Ścisnął mi się żołądek. Nie mogłam pozwolić, żeby coś takiego spotkało tatę, który nosił spinki do mankietów i koniecznie musiał spryskać się „kropelką płynu po goleniu”. Upierał się przy wstawaniu z łóżka czy z krzesła za każdym razem, kiedy do pokoju wchodziła pielęgniarka – kobieta. Powinnam była wymyślić, jak odpowiednio zabezpieczyć tatę finansowo, kiedy sprzedaliśmy jego dom, zamiast polegać na dobrej woli Massima. Ale mojemu mężowi, zarówno wtedy, jak i teraz, trudno było odmówić: „Masz wystarczająco dużo na głowie. Ja się zajmę stroną finansową. Twój tata by tego chciał. W końcu ludzie płacą mi fortunę za zarządzanie ich pieniędzmi. Pozwól mi zdjąć z siebie trochę stresu, inaczej znów skończysz na antydepresantach”.
A ponieważ Massimo zawsze zbywał mnie machnięciem ręki, kiedy prosiłam, żeby pokazał mi papiery – „Ja się tym zajmę, zresztą z przyjemnością” – nie miałam pojęcia, jak długo tata będzie w stanie płacić za siebie, nawet gdyby udało mi się uzyskać dostęp do jego pieniędzy.
Massimo energicznie rozgniatał widelcem rybę. Uwaga, zaraz zepsuję wieczór. Trudno, spróbuję jutro.
Spojrzał na mnie przenikliwie.
– No, a poza tym, skoro masz tyle wolnego czasu, może pójdziesz do lekarza, żeby wyjaśnić, dlaczego nie możesz ponownie zajść w ciążę? Najwyraźniej miałaś mnóstwo czasu na organizowanie poszukiwań tego cholernego kota, ale jakoś nie chciało ci się dowiedzieć, dlaczego Sandro nie ma jeszcze rodzeństwa.

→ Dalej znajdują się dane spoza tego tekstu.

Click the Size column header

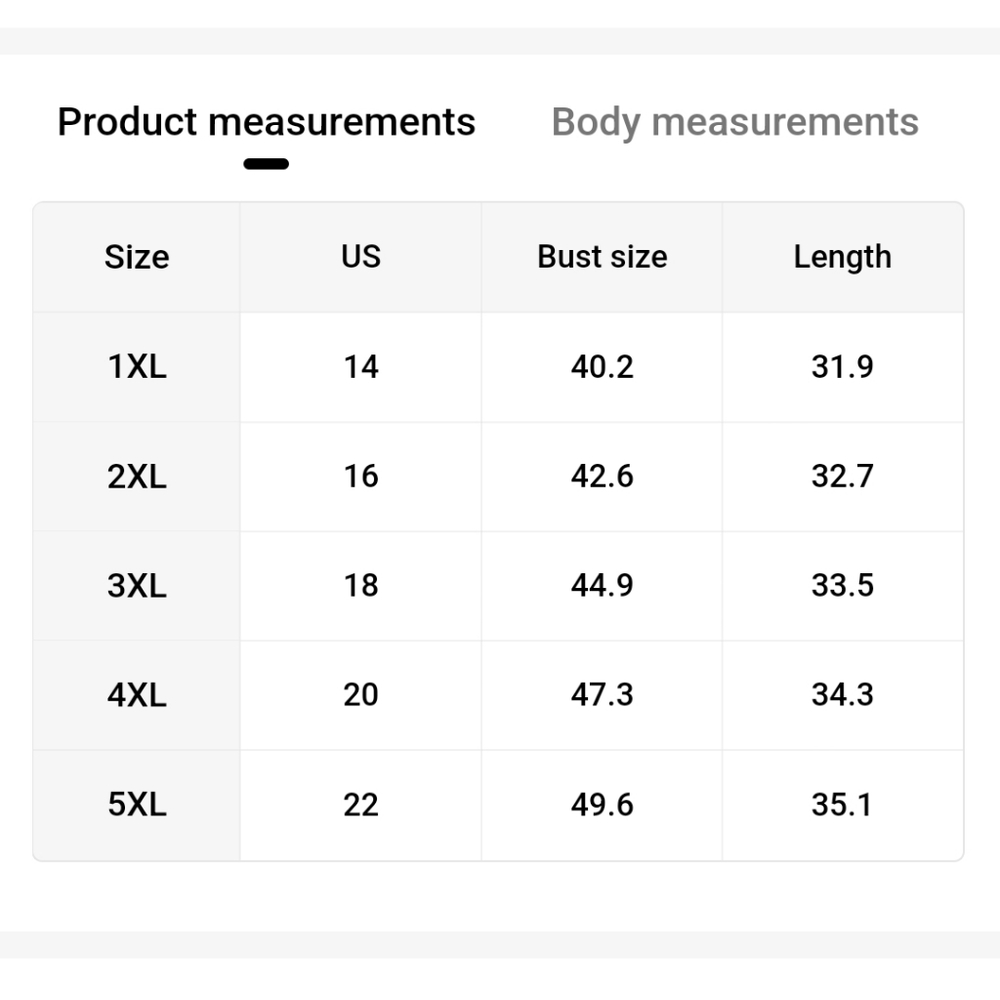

Niepotrzebnie tak naciskałam. To typowe dla Massima – tolerował, nawet akceptował, coś, co było dla mnie ważne, do chwili, kiedy się znudził, bo nie było już w tym dla niego powodu do chwały, bo nikt nie mówił: Widzieliście, jak starał się pocieszyć swojego synka, kiedy zginęła ich kotka?
– Spróbuję się zapisać, ale lekarka, która specjalizuje się w planowaniu rodziny i problemach z płodnością, jest od jakiegoś czasu na urlopie. – Wstałam po szklankę wody, żeby nie zobaczył, jak się czerwienię, mówiąc to kłamstwo. – Jak tylko wróci, zobaczę, co powie. Pewnie będzie chciała w którymś momencie zbadać nas oboje.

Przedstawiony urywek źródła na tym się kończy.